First create a format file for your permanent import table, then create one for the current CSV format and map the fields. See the next steps section about mapping fields

https://learn.microsoft.com/en-us/sql/relational-d...

Instead of manually rearranging the field rows or XML portions you could write a generator.

Chriss

RE: Import columns from one table into another table with dissimilar field layout

"The field (column) names in both tables are the same"
It looks to me you have 2 tables: TableA and TableB

"my permanent template has less fields/columns"
So, you have another table: "permanent template" table? (TableC...?)
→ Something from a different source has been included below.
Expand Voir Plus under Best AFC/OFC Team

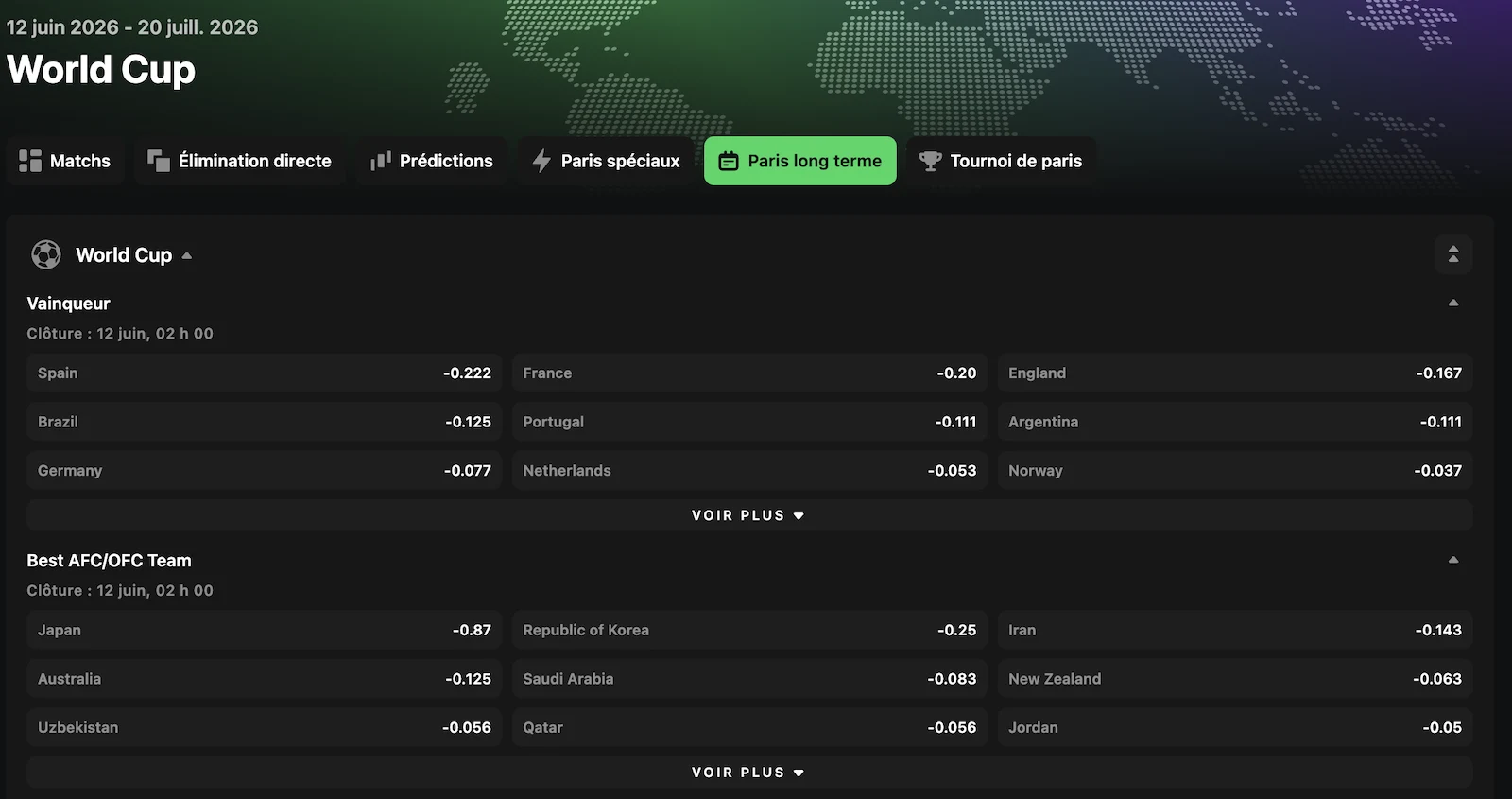[x=749, y=773]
And you also have a CSV file(s) from your clients as well, right?
ponder

---- Andy

"Hmm...they have the internet on computers now"--Homer Simpson

RE: Import columns from one table into another table with dissimilar field layout

Just by the way.

Quote (eboughey1008)

In Foxpro I just type 'Append From <table> and it finds all the matching field names automatically and populates the table.
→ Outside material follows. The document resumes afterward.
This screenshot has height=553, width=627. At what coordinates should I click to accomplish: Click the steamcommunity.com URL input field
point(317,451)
This only works from DBF to DBF, not appending a csv text file into a DBF.

So actually in VFP you also would need a mapping of field names, you can take the first line of the CSV file as a template for names, taking the field types from your import staging table, but you either need a table for the CSV import as a DBF in the order of the fields of the CSV captions or you - and that's only working with BCP in the SQL Server context - you need a format file that can map the fields of the CSV to the SQL Server table in a single step.

Chriss

RE: Import columns from one table into another table with dissimilar field layout

Other thing SQL Server offers are SSIS (SQL Server Integration Services) formerly known (perhaps already about a decade ago) as DTS (Data Transformation Services) which lets you define data sources of any kind usable with any ODBC driver or OLEDB provider, that also includes CSV as data source file and you might get something going with an Excel OLDB provider that treats the CSV as an Excel file (not with Excel as destination in mind, but the special case of an Excel driver used to deal with CSV, though it's not the real deal XLS(X) spreadsheet format, Excel has the same import path and supports CSV as data source by its drivers, too. Of course also mainly to import CSV.
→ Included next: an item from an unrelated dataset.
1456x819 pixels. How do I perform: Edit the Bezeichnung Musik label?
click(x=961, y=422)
Well, and if all else fails you could redo the import with VFP and then use SSIS with DBFs as a data source, use a linked server using a Foxpro DBC or a directory of DBFs via VFP ODBC driver.

Then there are newer things like Azure Data Factory, if ou use SQL Server in the context of Azure in the cloud instead of on-premise database.

Chriss

RE: Import columns from one table into another table with dissimilar field layout

And another idea: You could use the first line of the CSV file containing the column names as a list of a SELECT ... INTO <TABLE> statement, which creates a new staging table with the columns in order of the CSV file for simply bulk copy:

CODE

SELECT [fieldnames from 1. line of CSV] FROM dbo.yourpermanenttable INTO dbo.NewStagingtable 

Your permanent table would be the template of the column data types for the dbo.Newstagingtable, which then is designed with all the column names in the order of the CSV file and could take in the CSV in a BULK COPY step. But there's still one thing that makes this complicated, too: As you say the CSV has much more fields than you actually have in your import table (dbo.permanenttable), such a SELECT column-list would cause errors about non-existing columns. You can of course remove them, but it will be a tedious process to go through 189-72=103 error reports of missing column names to arrive at the list of fields your import table can actually provide the column definitions of. All unknown columns would need to be defined as varchar columns, for example, if you still import the CSV without a format file by simply importing all columns.

It's not the first thought and likely not the best anyway, so ou still need to do some work per different CSV format you need to deal with.